# Writing for budget vs. believability.



## ironpony (Nov 30, 2019)

For my screenplay, I am trying to write it for a very low budget and one thing I wrote is that the villains pour bleach on the crime scenes to cover up any dna.  However, I was told that that will not work and they would have to burn down the crime scenes, since fire works compared to bleach.  But fire of course has a large budget.  I was wondering, what if I wrote it so that they don't get any dna on the crime scenes, cause they wear gloves and clothes and hoods that cover up their dna from getting anywhere?  Is that believable, or do I have to write it so that the burn the crime scenes down literally?

For example in real life murders, like the OJ Simpson murder for example, there was dna all over the place, but could that have been avoided if the killer was more careful?  Or would the villains have to actually burn down the crime scenes for dna erasing to be believed?


----------



## Cephus (Nov 30, 2019)

Don't worry about budget, you're not actually making a movie, you're telling a story. Budget is up to the directors and producers down the line.


----------



## JohnCalliganWrites (Nov 30, 2019)

Maybe their victim could stand really still on a giant tarp while they kill him?

Alternately, you could have dude pour the gas (water) then flick the match, and end scene.
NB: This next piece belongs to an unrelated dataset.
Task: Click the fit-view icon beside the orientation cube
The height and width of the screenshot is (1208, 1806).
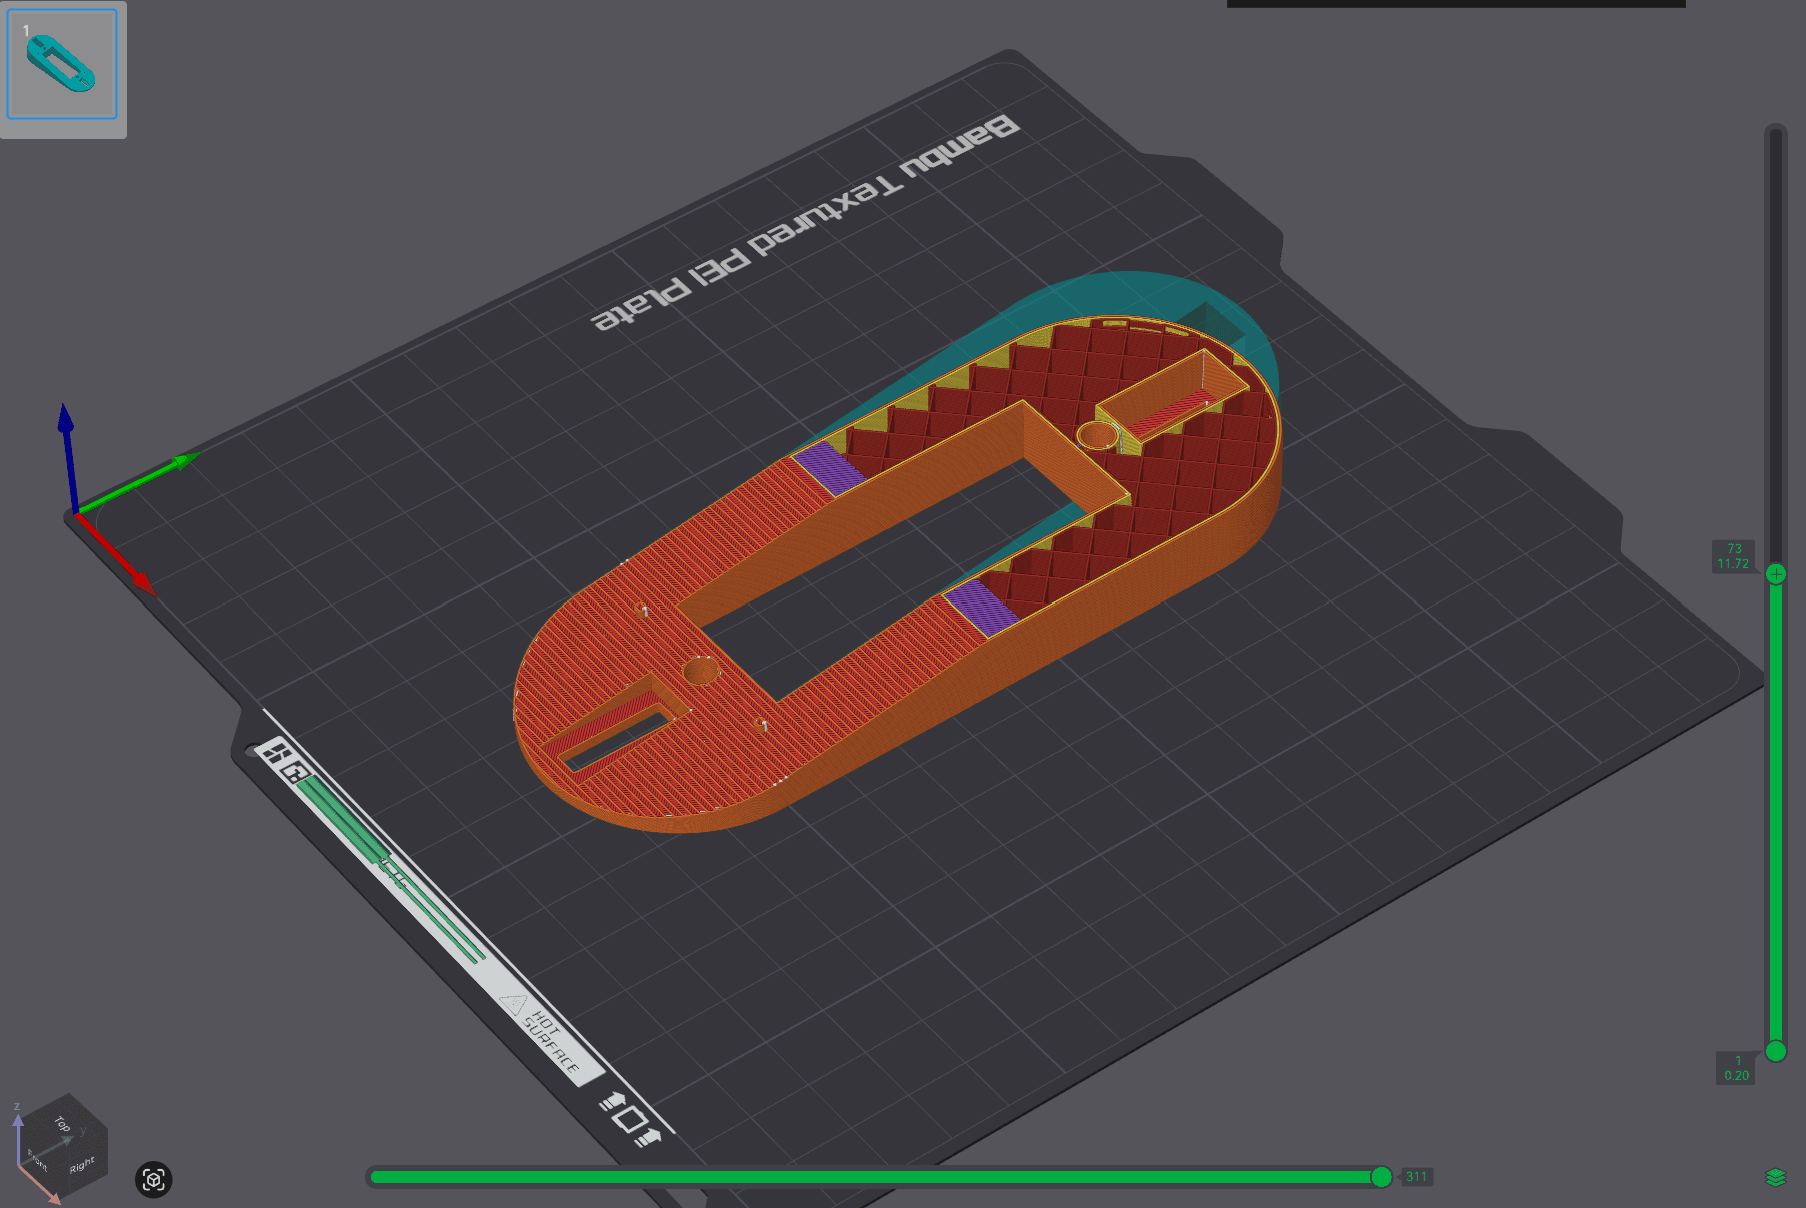Action: pyautogui.click(x=155, y=1181)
No need to show the fire.


----------



## ironpony (Dec 1, 2019)

JohnCalliganWrites said:


> Maybe their victim could stand really still on a giant tarp while they kill him?
> 
> Alternately, you could have dude pour the gas (water) then flick the match, and end scene. No need to show the fire.



Maybe but the police would still check the entire area for dna perhaps.  I maybe could not have to show fire, it's just that in one crime scene they have to burn and erase, the protagonist is still there, hiding and will have to wait till the leave to escape, thus escaping, while the place has already been set on fire.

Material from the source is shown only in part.